[Pixel coordinate grounding data]
____________
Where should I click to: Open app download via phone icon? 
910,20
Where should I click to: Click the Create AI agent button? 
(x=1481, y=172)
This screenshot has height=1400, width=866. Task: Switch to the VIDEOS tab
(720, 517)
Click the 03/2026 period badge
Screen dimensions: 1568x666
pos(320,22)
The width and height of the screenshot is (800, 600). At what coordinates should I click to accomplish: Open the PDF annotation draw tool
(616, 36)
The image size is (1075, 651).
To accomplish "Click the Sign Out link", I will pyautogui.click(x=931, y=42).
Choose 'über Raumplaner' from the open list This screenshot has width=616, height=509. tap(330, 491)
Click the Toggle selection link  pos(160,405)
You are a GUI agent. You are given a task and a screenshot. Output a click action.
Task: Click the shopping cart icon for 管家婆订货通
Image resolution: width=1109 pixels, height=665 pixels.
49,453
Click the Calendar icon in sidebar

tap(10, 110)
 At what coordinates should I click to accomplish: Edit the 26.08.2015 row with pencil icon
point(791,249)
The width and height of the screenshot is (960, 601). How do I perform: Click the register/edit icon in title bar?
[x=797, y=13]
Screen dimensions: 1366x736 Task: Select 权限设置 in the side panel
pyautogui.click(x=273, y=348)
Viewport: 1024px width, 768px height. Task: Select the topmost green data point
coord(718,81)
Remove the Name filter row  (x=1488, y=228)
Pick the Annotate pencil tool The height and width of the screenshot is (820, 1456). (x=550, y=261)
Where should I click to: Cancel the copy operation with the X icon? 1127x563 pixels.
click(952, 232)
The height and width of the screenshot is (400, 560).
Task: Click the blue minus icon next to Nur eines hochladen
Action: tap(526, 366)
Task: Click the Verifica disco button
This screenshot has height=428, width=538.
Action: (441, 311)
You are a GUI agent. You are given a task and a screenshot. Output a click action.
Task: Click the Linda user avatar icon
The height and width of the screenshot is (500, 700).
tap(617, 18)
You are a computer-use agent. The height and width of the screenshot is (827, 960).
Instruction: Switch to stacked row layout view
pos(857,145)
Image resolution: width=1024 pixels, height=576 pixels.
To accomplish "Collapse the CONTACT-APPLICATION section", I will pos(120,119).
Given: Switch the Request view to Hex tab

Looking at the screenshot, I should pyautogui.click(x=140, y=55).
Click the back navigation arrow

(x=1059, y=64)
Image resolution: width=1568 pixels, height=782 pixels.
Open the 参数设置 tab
____________
**TASK TO COMPLETE**
Your task is to restate every record exactly.

**OUTPUT BELOW**
Where should I click to: Open app download via phone icon? 
910,20
Where should I click to: Click the Create AI agent button? 
(x=1481, y=172)
This screenshot has height=1400, width=866. Task: Switch to the VIDEOS tab
(720, 517)
Click the 03/2026 period badge
Screen dimensions: 1568x666
pos(320,22)
The width and height of the screenshot is (800, 600). At what coordinates should I click to accomplish: Open the PDF annotation draw tool
(616, 36)
The image size is (1075, 651).
To accomplish "Click the Sign Out link", I will pyautogui.click(x=931, y=42).
Choose 'über Raumplaner' from the open list This screenshot has width=616, height=509. tap(330, 491)
Click the Toggle selection link  pos(160,405)
You are a GUI agent. You are given a task and a screenshot. Output a click action.
Task: Click the shopping cart icon for 管家婆订货通
Image resolution: width=1109 pixels, height=665 pixels.
49,453
Click the Calendar icon in sidebar

tap(10, 110)
 At what coordinates should I click to accomplish: Edit the 26.08.2015 row with pencil icon
point(791,249)
The width and height of the screenshot is (960, 601). How do I perform: Click the register/edit icon in title bar?
[x=797, y=13]
Screen dimensions: 1366x736 Task: Select 权限设置 in the side panel
pyautogui.click(x=273, y=348)
Viewport: 1024px width, 768px height. Task: Select the topmost green data point
coord(718,81)
Remove the Name filter row  (x=1488, y=228)
Pick the Annotate pencil tool The height and width of the screenshot is (820, 1456). (x=550, y=261)
Where should I click to: Cancel the copy operation with the X icon? 1127x563 pixels.
click(952, 232)
The height and width of the screenshot is (400, 560).
Task: Click the blue minus icon next to Nur eines hochladen
Action: tap(526, 366)
Task: Click the Verifica disco button
This screenshot has height=428, width=538.
Action: (441, 311)
You are a GUI agent. You are given a task and a screenshot. Output a click action.
Task: Click the Linda user avatar icon
The height and width of the screenshot is (500, 700).
tap(617, 18)
You are a computer-use agent. The height and width of the screenshot is (827, 960).
Instruction: Switch to stacked row layout view
pos(857,145)
Image resolution: width=1024 pixels, height=576 pixels.
To accomplish "Collapse the CONTACT-APPLICATION section", I will pos(120,119).
Given: Switch the Request view to Hex tab

Looking at the screenshot, I should pyautogui.click(x=140, y=55).
Click the back navigation arrow

(x=1059, y=64)
Image resolution: width=1568 pixels, height=782 pixels.
Open the 参数设置 tab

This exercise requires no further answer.